Intégrée à la dynamique du Plan Marshall 4.0, bénéficiant d’une enveloppe de 500 000 000 € étalée sur quatre ans et pilotée par l’Agence du Numérique (AdN), elle vise notamment à faire de la Wallonie un territoire connecté et intelligent, où les entreprises technologiques seront des leaders reconnus au niveau mondial et les moteurs d’une mutation industrielle réussie. Cette ambition se structure au travers de cinq thèmes majeurs, dont l’e-santé. C’est ainsi que la Wallonie a adhéré au plan fédéral avec la volonté de mener des actions cohérentes et complémentaires à celui-ci. L’effort porte principalement sur l’accessibilité des soins pour tous, l’accès des patients à leurs données en ligne et la promotion du Réseau Santé Wallon (RSW).

Réseau Santé Wallon

Initié en 2006, le RSW représente la colonne vertébrale du développement de l’e-santé en Wallonie. C’est à la fois un hub – c’est-à-dire un système qui ambitionne d’interconnecter toutes les institutions de soins, publiques et privées, de la Wallonie – et un coffre-fort informatisé qui permettra à tous les prestataires de soins d’y déposer les données relatives à leurs patients et à ceux-ci d’y accéder. Adopté par décret en 2015, le réseau compte déjà 830 000 patients, soit 23 % de la population wallonne, qui ont autorisé l’accès à leurs données personnelles.

Digital Wallonia

Elle incarne la Wallonie numérique au travers de trois idées fondatrices, complémentaires et indissociables : la stratégie numérique de la Wallonie (définie ci-dessus), la plateforme qui structure son écosystème et fournit les services opérationnels à ses acteurs tout en assurant la convergence de ceux-ci, et la marque (la Wallonie numérique) qui fédère les initiatives et agit comme un catalyseur pour la transformation numérique de la région.


LEÇON DE VOCABULAIRE   

La télésanté : Elle regroupe les services et informations en ligne, les réseaux sociaux, les serious games et autres touchant au domaine de la santé. La télésanté inclut aussi la télémédecine, pratique médicale à distance pouvant s’étendre aux consultations en ligne via de simples outils tels que Skype et les autres systèmes VOIP (voice over IP).

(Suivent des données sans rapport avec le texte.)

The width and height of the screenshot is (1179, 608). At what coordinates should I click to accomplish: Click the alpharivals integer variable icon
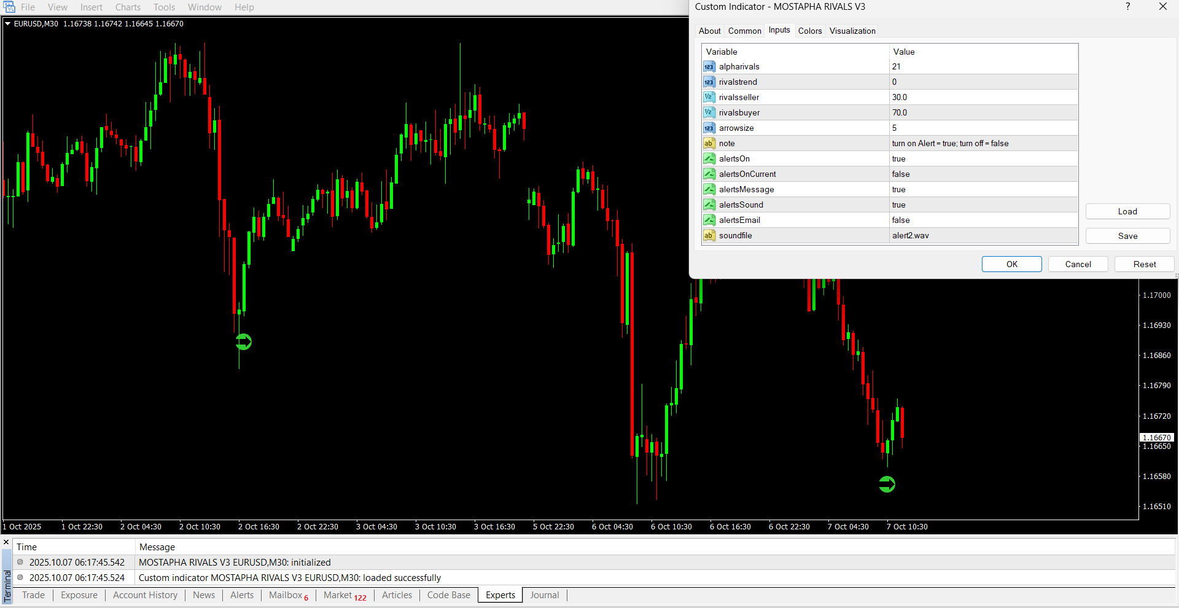point(709,67)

La m-santé (m-Health) : Selon l’OMS, ce terme désigne toute pratique médicale et de santé publique supportée par des appareils mobiles, tels que les téléphones mobiles, les dispositifs de surveillance des patients, les PDA (Personal Digital Assistant) et autres appareils sans fil.

Objets connectés (« wearables ») : Ils désignent tout accessoire (bracelet notamment) ou vêtement au sein duquel est intégré de l’électronique ou de l’informatique. Incorporant des capteurs bon marché, ces objets que l’on porte sur soi peuvent mesurer des variables corporelles et les transmettre. Il existe aussi des objets « intégrés » au corps (lentilles, patches greffés sous la peau…) permettant de surveiller des signes vitaux.

Le « Quantified-Self » : Ce terme qui signifie « la mesure de soi » regroupe toute pratique (connectée ou pas) permettant à chacun de mesurer de manière parfaitement autonome des données relatives à son propre corps. Il inclut notamment tous les traqueurs d’activité et capteurs divers qui transmettent sous forme graphique, par WiFi ou Bluetooth, au Smartphone ou à la tablette, des constantes liées au mode de vie de l’utilisateur.